-- The problem --
Can you print every one of the items below word for word, leaving the pictures out?

Records from a data source:
<<<<

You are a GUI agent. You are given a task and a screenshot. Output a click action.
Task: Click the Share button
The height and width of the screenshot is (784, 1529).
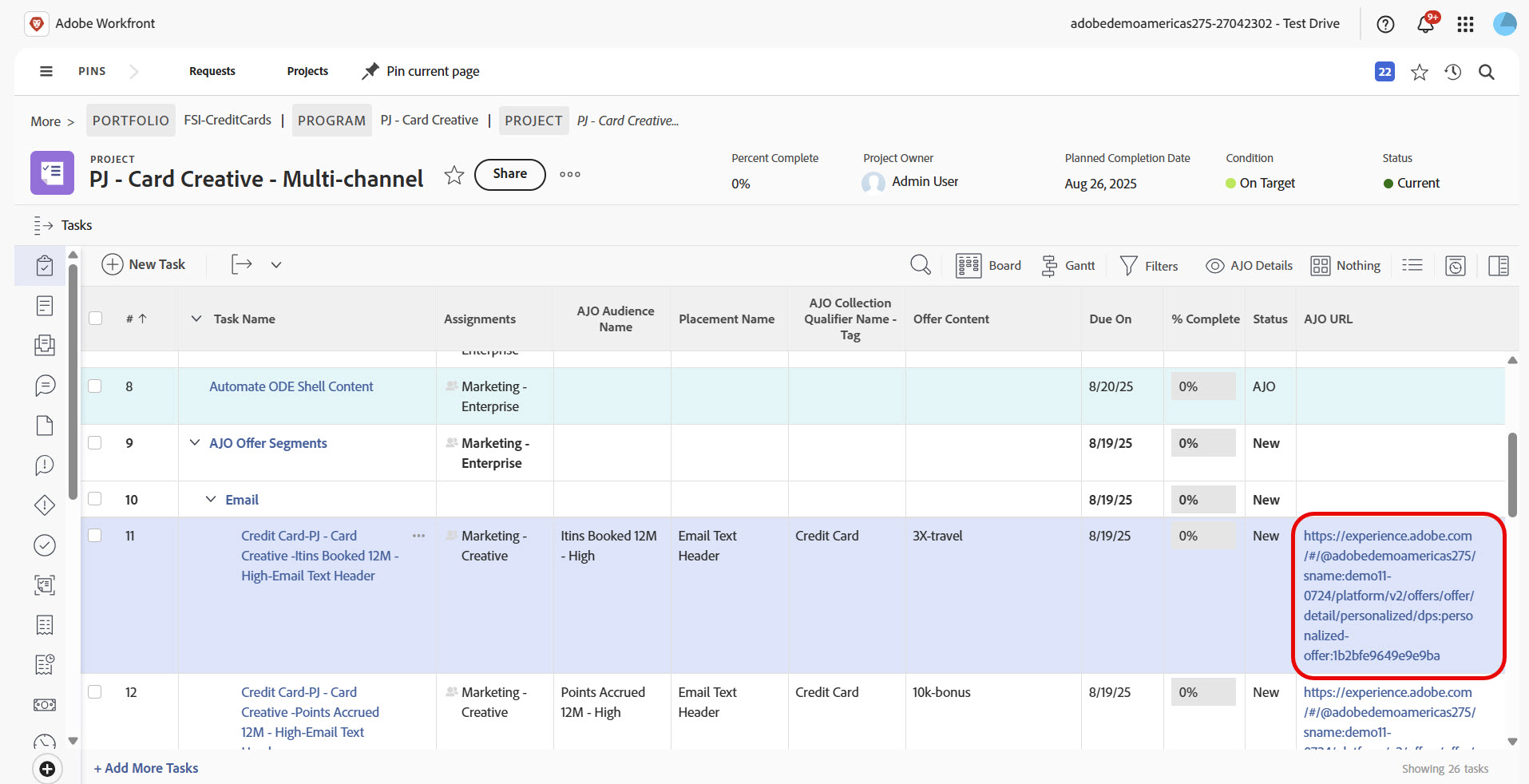coord(510,174)
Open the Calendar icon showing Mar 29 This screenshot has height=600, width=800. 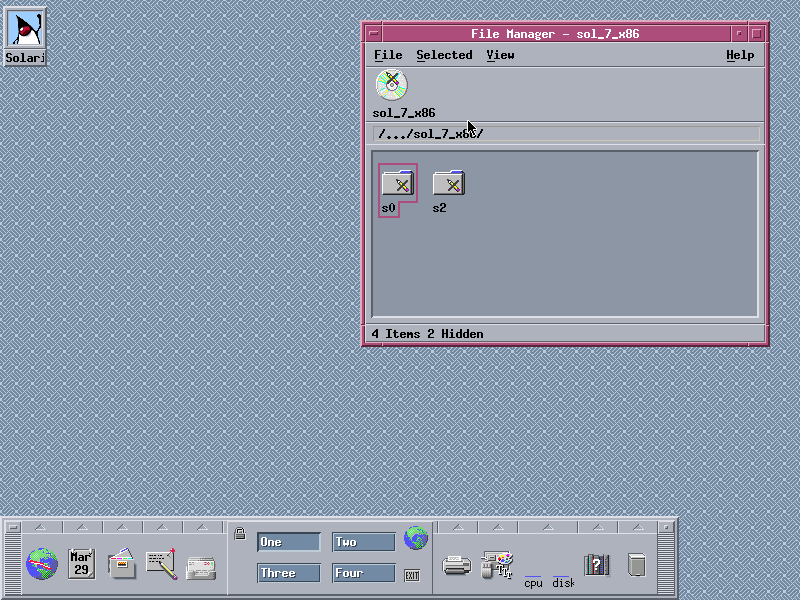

>>>>

-- Task output --
You are a GUI agent. You are given a task and a screenshot. Output a click action.
Task: Click the Share button
The height and width of the screenshot is (784, 1529).
coord(510,174)
Open the Calendar icon showing Mar 29 This screenshot has height=600, width=800. 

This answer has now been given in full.